Could you write the entries out again, exactly as they appear?

● **Records shown**

::::

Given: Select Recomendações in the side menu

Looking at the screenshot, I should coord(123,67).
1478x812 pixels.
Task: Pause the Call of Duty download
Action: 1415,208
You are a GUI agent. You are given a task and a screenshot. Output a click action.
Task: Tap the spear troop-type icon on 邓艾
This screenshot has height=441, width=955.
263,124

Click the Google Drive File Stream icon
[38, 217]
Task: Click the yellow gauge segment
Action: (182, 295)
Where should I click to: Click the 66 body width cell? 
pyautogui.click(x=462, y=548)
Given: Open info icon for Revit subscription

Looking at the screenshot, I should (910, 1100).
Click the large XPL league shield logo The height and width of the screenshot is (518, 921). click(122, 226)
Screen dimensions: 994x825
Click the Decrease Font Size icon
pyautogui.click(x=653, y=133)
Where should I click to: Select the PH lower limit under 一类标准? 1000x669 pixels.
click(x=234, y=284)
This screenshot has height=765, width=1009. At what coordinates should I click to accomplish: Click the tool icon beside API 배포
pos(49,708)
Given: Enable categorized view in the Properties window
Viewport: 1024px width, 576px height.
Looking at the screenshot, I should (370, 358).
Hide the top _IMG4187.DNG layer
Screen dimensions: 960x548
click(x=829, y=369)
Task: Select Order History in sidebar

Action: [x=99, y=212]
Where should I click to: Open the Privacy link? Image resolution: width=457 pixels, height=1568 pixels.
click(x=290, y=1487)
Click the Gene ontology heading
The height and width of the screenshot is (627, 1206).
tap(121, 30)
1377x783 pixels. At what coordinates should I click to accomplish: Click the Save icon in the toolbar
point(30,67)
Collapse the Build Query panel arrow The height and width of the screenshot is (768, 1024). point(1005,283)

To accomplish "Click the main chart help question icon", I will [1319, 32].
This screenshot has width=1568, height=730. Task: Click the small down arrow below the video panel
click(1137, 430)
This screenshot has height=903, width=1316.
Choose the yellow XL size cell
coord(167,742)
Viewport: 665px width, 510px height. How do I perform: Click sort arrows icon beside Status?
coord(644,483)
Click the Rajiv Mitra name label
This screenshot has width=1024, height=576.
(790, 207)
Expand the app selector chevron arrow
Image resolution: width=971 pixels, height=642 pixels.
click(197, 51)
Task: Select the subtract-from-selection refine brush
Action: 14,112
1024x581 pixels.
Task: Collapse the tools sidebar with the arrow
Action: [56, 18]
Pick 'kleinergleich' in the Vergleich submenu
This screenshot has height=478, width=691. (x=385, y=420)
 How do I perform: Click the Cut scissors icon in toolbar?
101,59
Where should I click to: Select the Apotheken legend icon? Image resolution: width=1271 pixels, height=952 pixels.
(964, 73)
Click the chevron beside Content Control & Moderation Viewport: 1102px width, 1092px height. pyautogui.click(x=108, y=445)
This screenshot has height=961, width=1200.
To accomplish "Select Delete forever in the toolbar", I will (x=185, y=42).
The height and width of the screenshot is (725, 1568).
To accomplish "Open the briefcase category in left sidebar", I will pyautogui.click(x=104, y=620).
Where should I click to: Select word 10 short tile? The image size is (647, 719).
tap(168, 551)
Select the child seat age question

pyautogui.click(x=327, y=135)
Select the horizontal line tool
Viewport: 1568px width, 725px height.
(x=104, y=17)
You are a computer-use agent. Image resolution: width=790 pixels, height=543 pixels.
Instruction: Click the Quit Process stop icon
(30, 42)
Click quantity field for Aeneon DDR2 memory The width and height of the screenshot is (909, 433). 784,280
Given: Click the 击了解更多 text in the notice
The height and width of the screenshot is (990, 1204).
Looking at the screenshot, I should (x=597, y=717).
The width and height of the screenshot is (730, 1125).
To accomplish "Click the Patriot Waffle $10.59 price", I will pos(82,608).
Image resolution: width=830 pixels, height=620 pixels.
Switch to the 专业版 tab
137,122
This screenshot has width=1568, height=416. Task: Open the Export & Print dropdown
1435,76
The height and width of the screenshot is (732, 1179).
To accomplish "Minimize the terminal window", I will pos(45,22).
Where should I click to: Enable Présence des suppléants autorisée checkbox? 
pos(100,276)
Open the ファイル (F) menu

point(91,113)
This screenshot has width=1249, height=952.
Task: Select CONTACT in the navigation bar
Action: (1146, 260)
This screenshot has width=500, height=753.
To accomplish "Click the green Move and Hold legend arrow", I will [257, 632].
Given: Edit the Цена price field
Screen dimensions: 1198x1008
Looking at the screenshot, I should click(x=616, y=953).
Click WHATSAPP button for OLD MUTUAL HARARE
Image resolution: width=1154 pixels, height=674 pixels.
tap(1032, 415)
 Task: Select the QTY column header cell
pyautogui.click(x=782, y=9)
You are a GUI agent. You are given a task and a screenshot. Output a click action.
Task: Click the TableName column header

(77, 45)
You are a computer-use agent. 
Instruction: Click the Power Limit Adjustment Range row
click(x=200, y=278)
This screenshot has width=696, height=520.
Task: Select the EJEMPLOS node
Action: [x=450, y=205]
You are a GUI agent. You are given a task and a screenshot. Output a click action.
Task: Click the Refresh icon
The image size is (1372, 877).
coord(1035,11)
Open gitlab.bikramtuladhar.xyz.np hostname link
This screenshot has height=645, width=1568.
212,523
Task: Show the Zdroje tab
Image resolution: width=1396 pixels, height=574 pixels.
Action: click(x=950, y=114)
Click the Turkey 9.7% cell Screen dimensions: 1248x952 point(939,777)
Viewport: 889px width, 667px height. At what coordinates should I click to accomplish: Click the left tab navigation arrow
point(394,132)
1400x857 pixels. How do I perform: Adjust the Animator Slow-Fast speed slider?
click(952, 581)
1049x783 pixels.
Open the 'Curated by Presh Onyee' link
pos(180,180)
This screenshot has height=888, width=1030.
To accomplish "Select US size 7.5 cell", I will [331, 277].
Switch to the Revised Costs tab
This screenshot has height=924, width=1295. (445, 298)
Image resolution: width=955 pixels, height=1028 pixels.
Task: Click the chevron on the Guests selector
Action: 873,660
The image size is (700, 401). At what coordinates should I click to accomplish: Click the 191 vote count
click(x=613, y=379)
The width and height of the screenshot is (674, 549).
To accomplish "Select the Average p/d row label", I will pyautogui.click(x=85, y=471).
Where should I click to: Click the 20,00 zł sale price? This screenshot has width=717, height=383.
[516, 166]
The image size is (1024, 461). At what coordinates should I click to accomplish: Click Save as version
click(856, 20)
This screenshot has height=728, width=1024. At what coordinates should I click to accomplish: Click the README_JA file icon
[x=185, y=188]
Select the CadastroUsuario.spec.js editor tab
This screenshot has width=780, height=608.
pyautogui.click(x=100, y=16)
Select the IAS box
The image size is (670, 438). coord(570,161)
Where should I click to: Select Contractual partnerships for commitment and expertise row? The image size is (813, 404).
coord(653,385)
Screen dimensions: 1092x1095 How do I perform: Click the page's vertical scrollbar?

::::

● **Response box**
Given: Select Recomendações in the side menu

Looking at the screenshot, I should coord(123,67).
1478x812 pixels.
Task: Pause the Call of Duty download
Action: 1415,208
You are a GUI agent. You are given a task and a screenshot. Output a click action.
Task: Tap the spear troop-type icon on 邓艾
This screenshot has height=441, width=955.
263,124

Click the Google Drive File Stream icon
[38, 217]
Task: Click the yellow gauge segment
Action: (182, 295)
Where should I click to: Click the 66 body width cell? 
pyautogui.click(x=462, y=548)
Given: Open info icon for Revit subscription

Looking at the screenshot, I should (910, 1100).
Click the large XPL league shield logo The height and width of the screenshot is (518, 921). click(122, 226)
Screen dimensions: 994x825
Click the Decrease Font Size icon
pyautogui.click(x=653, y=133)
Where should I click to: Select the PH lower limit under 一类标准? 1000x669 pixels.
click(x=234, y=284)
This screenshot has height=765, width=1009. At what coordinates should I click to accomplish: Click the tool icon beside API 배포
pos(49,708)
Given: Enable categorized view in the Properties window
Viewport: 1024px width, 576px height.
Looking at the screenshot, I should (370, 358).
Hide the top _IMG4187.DNG layer
Screen dimensions: 960x548
click(x=829, y=369)
Task: Select Order History in sidebar

Action: [x=99, y=212]
Where should I click to: Open the Privacy link? Image resolution: width=457 pixels, height=1568 pixels.
click(x=290, y=1487)
Click the Gene ontology heading
The height and width of the screenshot is (627, 1206).
tap(121, 30)
1377x783 pixels. At what coordinates should I click to accomplish: Click the Save icon in the toolbar
point(30,67)
Collapse the Build Query panel arrow The height and width of the screenshot is (768, 1024). point(1005,283)

To accomplish "Click the main chart help question icon", I will [1319, 32].
This screenshot has width=1568, height=730. Task: Click the small down arrow below the video panel
click(1137, 430)
This screenshot has height=903, width=1316.
Choose the yellow XL size cell
coord(167,742)
Viewport: 665px width, 510px height. How do I perform: Click sort arrows icon beside Status?
coord(644,483)
Click the Rajiv Mitra name label
This screenshot has width=1024, height=576.
(790, 207)
Expand the app selector chevron arrow
Image resolution: width=971 pixels, height=642 pixels.
click(197, 51)
Task: Select the subtract-from-selection refine brush
Action: 14,112
1024x581 pixels.
Task: Collapse the tools sidebar with the arrow
Action: [56, 18]
Pick 'kleinergleich' in the Vergleich submenu
This screenshot has height=478, width=691. (x=385, y=420)
 How do I perform: Click the Cut scissors icon in toolbar?
101,59
Where should I click to: Select the Apotheken legend icon? Image resolution: width=1271 pixels, height=952 pixels.
(964, 73)
Click the chevron beside Content Control & Moderation Viewport: 1102px width, 1092px height. pyautogui.click(x=108, y=445)
This screenshot has height=961, width=1200.
To accomplish "Select Delete forever in the toolbar", I will (x=185, y=42).
The height and width of the screenshot is (725, 1568).
To accomplish "Open the briefcase category in left sidebar", I will pyautogui.click(x=104, y=620).
Where should I click to: Select word 10 short tile? The image size is (647, 719).
tap(168, 551)
Select the child seat age question

pyautogui.click(x=327, y=135)
Select the horizontal line tool
Viewport: 1568px width, 725px height.
(x=104, y=17)
You are a computer-use agent. Image resolution: width=790 pixels, height=543 pixels.
Instruction: Click the Quit Process stop icon
(30, 42)
Click quantity field for Aeneon DDR2 memory The width and height of the screenshot is (909, 433). 784,280
Given: Click the 击了解更多 text in the notice
The height and width of the screenshot is (990, 1204).
Looking at the screenshot, I should (x=597, y=717).
The width and height of the screenshot is (730, 1125).
To accomplish "Click the Patriot Waffle $10.59 price", I will pos(82,608).
Image resolution: width=830 pixels, height=620 pixels.
Switch to the 专业版 tab
137,122
This screenshot has width=1568, height=416. Task: Open the Export & Print dropdown
1435,76
The height and width of the screenshot is (732, 1179).
To accomplish "Minimize the terminal window", I will pos(45,22).
Where should I click to: Enable Présence des suppléants autorisée checkbox? 
pos(100,276)
Open the ファイル (F) menu

point(91,113)
This screenshot has width=1249, height=952.
Task: Select CONTACT in the navigation bar
Action: (1146, 260)
This screenshot has width=500, height=753.
To accomplish "Click the green Move and Hold legend arrow", I will [257, 632].
Given: Edit the Цена price field
Screen dimensions: 1198x1008
Looking at the screenshot, I should click(x=616, y=953).
Click WHATSAPP button for OLD MUTUAL HARARE
Image resolution: width=1154 pixels, height=674 pixels.
tap(1032, 415)
 Task: Select the QTY column header cell
pyautogui.click(x=782, y=9)
You are a GUI agent. You are given a task and a screenshot. Output a click action.
Task: Click the TableName column header

(77, 45)
You are a computer-use agent. 
Instruction: Click the Power Limit Adjustment Range row
click(x=200, y=278)
This screenshot has width=696, height=520.
Task: Select the EJEMPLOS node
Action: [x=450, y=205]
You are a GUI agent. You are given a task and a screenshot. Output a click action.
Task: Click the Refresh icon
The image size is (1372, 877).
coord(1035,11)
Open gitlab.bikramtuladhar.xyz.np hostname link
This screenshot has height=645, width=1568.
212,523
Task: Show the Zdroje tab
Image resolution: width=1396 pixels, height=574 pixels.
Action: click(x=950, y=114)
Click the Turkey 9.7% cell Screen dimensions: 1248x952 point(939,777)
Viewport: 889px width, 667px height. At what coordinates should I click to accomplish: Click the left tab navigation arrow
point(394,132)
1400x857 pixels. How do I perform: Adjust the Animator Slow-Fast speed slider?
click(952, 581)
1049x783 pixels.
Open the 'Curated by Presh Onyee' link
pos(180,180)
This screenshot has height=888, width=1030.
To accomplish "Select US size 7.5 cell", I will [331, 277].
Switch to the Revised Costs tab
This screenshot has height=924, width=1295. (445, 298)
Image resolution: width=955 pixels, height=1028 pixels.
Task: Click the chevron on the Guests selector
Action: 873,660
The image size is (700, 401). At what coordinates should I click to accomplish: Click the 191 vote count
click(x=613, y=379)
The width and height of the screenshot is (674, 549).
To accomplish "Select the Average p/d row label", I will pyautogui.click(x=85, y=471).
Where should I click to: Click the 20,00 zł sale price? This screenshot has width=717, height=383.
[516, 166]
The image size is (1024, 461). At what coordinates should I click to accomplish: Click Save as version
click(856, 20)
This screenshot has height=728, width=1024. At what coordinates should I click to accomplish: Click the README_JA file icon
[x=185, y=188]
Select the CadastroUsuario.spec.js editor tab
This screenshot has width=780, height=608.
pyautogui.click(x=100, y=16)
Select the IAS box
The image size is (670, 438). coord(570,161)
Where should I click to: Select Contractual partnerships for commitment and expertise row? The image size is (813, 404).
coord(653,385)
Screen dimensions: 1092x1095 How do I perform: Click the page's vertical scrollbar?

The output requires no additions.